High Throughput Computing

For many experimental scientists, scientific progress and quality of research are strongly linked to computing throughput. In other words, most scientists are concerned with how many floating point operations per month or per year they can extract from their computing environment rather than the number of such operations the environment can provide them per second or minute. Floating point operations per second (FLOPS) has been the yardstick used by most High Performance Computing (HPC) efforts to evaluate their systems. Little attention has been devoted by the computing community to environments that can deliver large amounts of processing capacity over long periods of time. We refer to such environments as High Throughput Computing (HTC) environments.

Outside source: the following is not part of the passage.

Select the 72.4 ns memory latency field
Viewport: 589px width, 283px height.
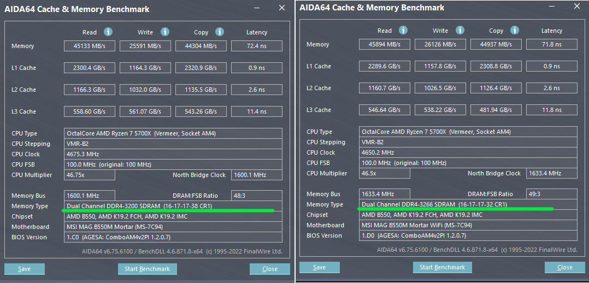[x=256, y=46]
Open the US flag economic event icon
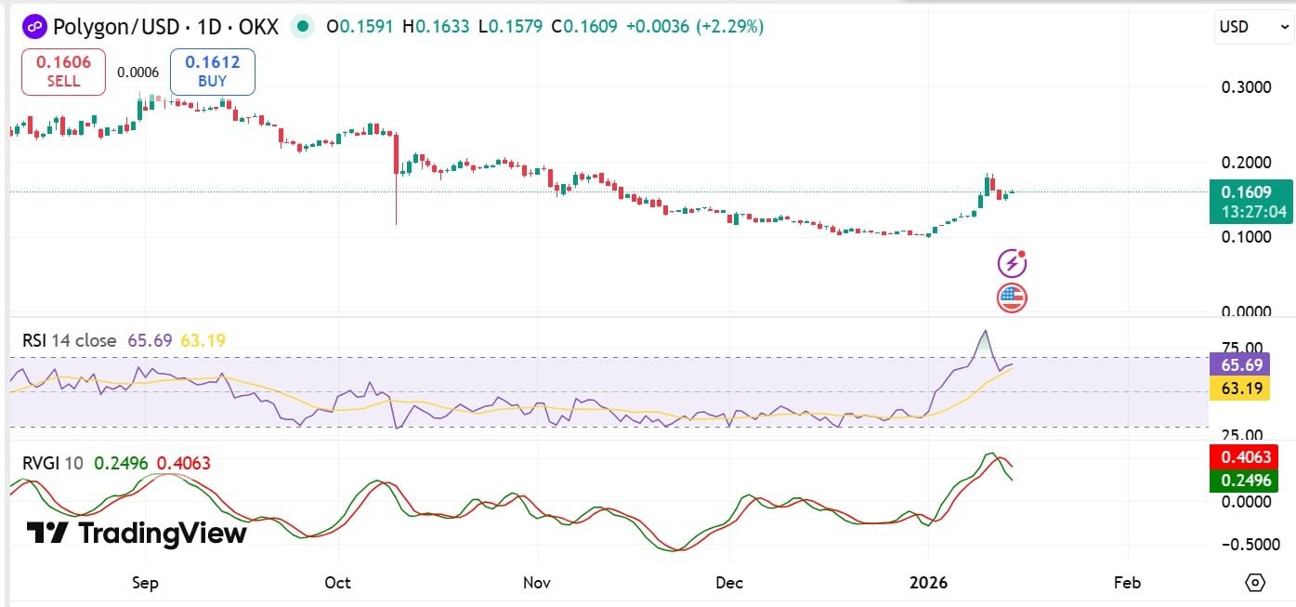This screenshot has height=607, width=1296. tap(1012, 298)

For more than a decade, the HTCondor team at the Computer Sciences Department at the University of Wisconsin-Madison has been developing and evaluating mechanisms and policies that support HTC on large collections of distributively owned heterogeneous computing resources. We first introduced the distinction between High Performance Computing (HPC) and High Throughput Computing (HTC) in a seminar at the NASA Goddard Flight Center in July of 1996 and a month later at the European Laboratory for Particle Physics (CERN). In June of 1997 HPCWire published an interview on High Throughput Computing.

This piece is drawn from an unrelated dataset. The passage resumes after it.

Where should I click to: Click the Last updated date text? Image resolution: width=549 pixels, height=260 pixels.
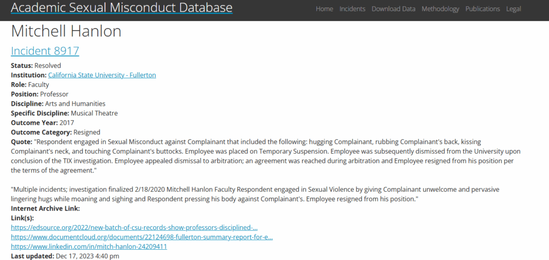pos(87,256)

The key to HTC is effective management and exploitation of all available computing resources. Since the computing needs of most scientists can be satisfied these days by commodity CPUs and memory, high efficiency is not playing a major role in a HTC environment. The main challenge a typical HTC environment faces is how to maximize the amount of resources accessible to its customers. Distributed ownership of computing resources is the major obstacle such an environment has to overcome in order to expand the pool of resources it can draw from. Recent trends in the cost/performance ratio of computer hardware have placed the control (ownership) over powerful computing resources in the hands of individuals and small groups. These distributed owners will be willing to include their resources in a HTC environment only after they are convinced that their needs will be addressed and their rights protected.